To identify M. agalactiae putative lipoproteins, two methods were used. In the first one, M. agalactiae CDSs were scanned for the presence of the PROSITE Prokaryotic membrane lipoprotein lipid attachment site motif (PROKAR_LIPOPROTEIN), the sequence of which is [DERK](6)-[LIVMFWSTAG](2)-[LIVMFYSTAGCQ]-[AGS]-C.Twenty-five CDSs were determined to encode lipoproteins using this method. Because some already characterized lipoproteins of M. agalactiae did not match this motif , a second approach was devised using MEME/MAST [91,92]. Specific motifs within the first 35 amino acids of a set of 14 characterized lipoproteins from M. agalactiae (six sequences) and other mycoplasmas (eight sequences) were analyzed using MEME. This first step resulted in the identification of two motifs, corresponding to the charged N terminus and to the lipobox. These motifs were then searched for in all of the M. agalactiae CDSs using MAST, resulting in a set of 42 proteins displaying one or both of the two motifs. Six proteins were excluded from this set because the motifs were located too far from the N terminus of the polypeptides. A second round of MEME/MAST motif search was performed using the N-terminal sequence of the 36 remaining proteins as a seed. A total of 81 CDSs were recovered. Of the recovered CDSs, those without (i) motifs located in the N-terminal region, (ii) cysteine within the lipobox motif, or (iii) charged amino acids in the N-terminus were eliminated. After a manual check, a total of 55 proteins were predicted to be lipoproteins using this method. These proteins display a region that is composed of an N-terminal sequence of 3–10 positively charged amino acids followed by a hydrophobic segment of 10–17 aa, from which K, D, R, E, and H are excluded. At the very end there is a lipobox of 4 aa, the consensus sequence of which is either (V/I)AAKC (Type KC) or (I/L)(A/S)ASC (Type SC). Finally, combining PS-SCAN and MEME/MAST methods, a total of 66 lipoproteins were predicted, among which 14 were detected by both methods. Interestingly, none of the CDS exhibiting a “KC” lipobox was detected by PS-SCAN.
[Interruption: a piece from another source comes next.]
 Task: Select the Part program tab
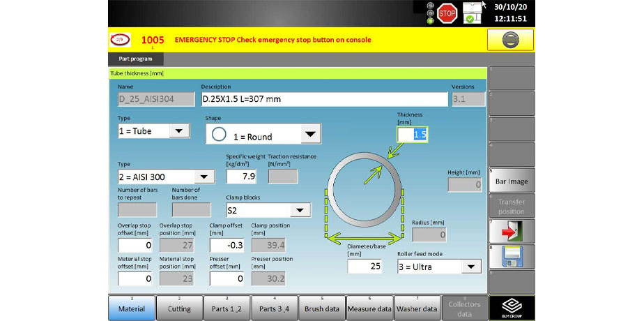click(135, 59)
Detection of HGT in mollicute genomes.
Best Blast Hits (BBH) were identified for every predicted protein using a BLASTP threshold E-value of 10−8. Five databases were searched: UniProt , and four other databases consisting of proteomes predicted from sequenced genomes of mollicute species belonging to distinct phylogenetic groups; spiroplasma (M. capricolum subsp. capricolum, M. mycoides subsp. mycoides SC, Me. florum and S. citri), Pneumoniae (U. urealyticum/parvum, M. penetrans, M. gallisepticum, M. pneumoniae and M. genitalium), hominis (M. mobile, M. hyopneumoniae strain 232, M. pulmonis and M. synoviae), and phytoplasmas (Onion yellows phytoplasma and Aster yellows witches-broom phytoplasma).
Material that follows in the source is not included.